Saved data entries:

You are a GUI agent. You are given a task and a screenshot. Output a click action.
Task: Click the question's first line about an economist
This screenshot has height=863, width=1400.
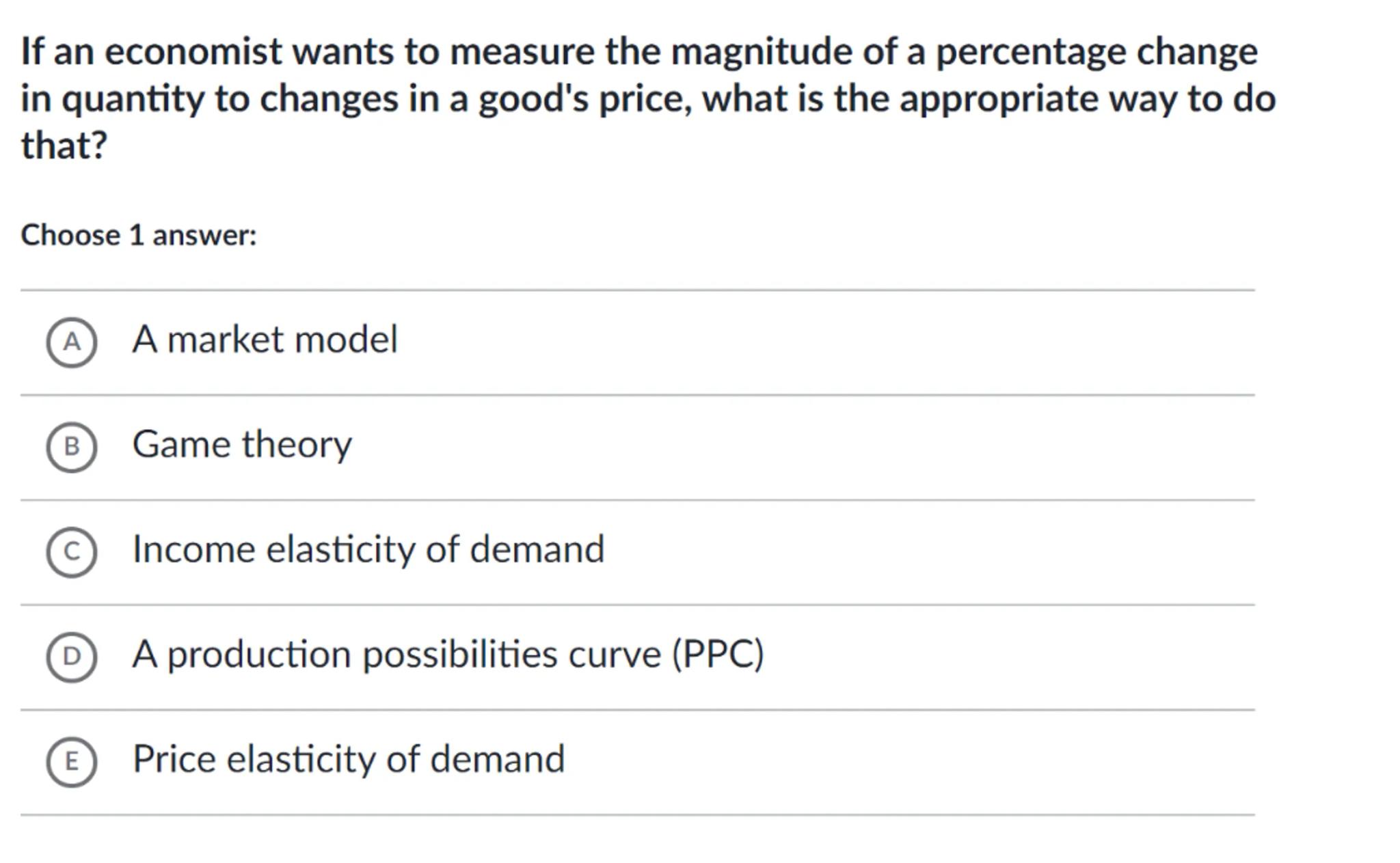pos(638,52)

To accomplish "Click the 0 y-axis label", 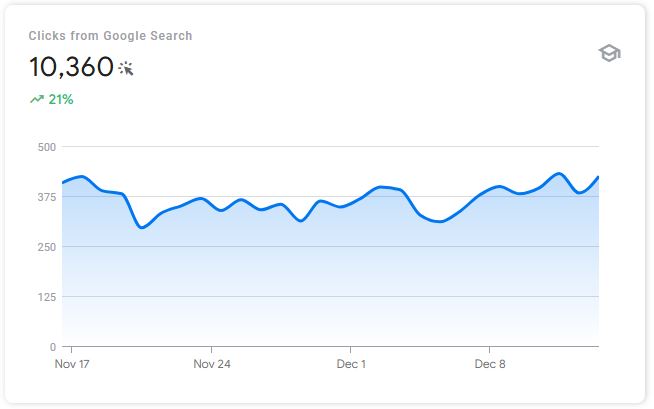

Work task: Go through the entries above and output them exactly, without pictures.

Response:
You are a GUI agent. You are given a task and a screenshot. Output a click action.
Task: Click the question's first line about an economist
This screenshot has height=863, width=1400.
pos(638,52)

To accomplish "Click the 0 y-axis label", 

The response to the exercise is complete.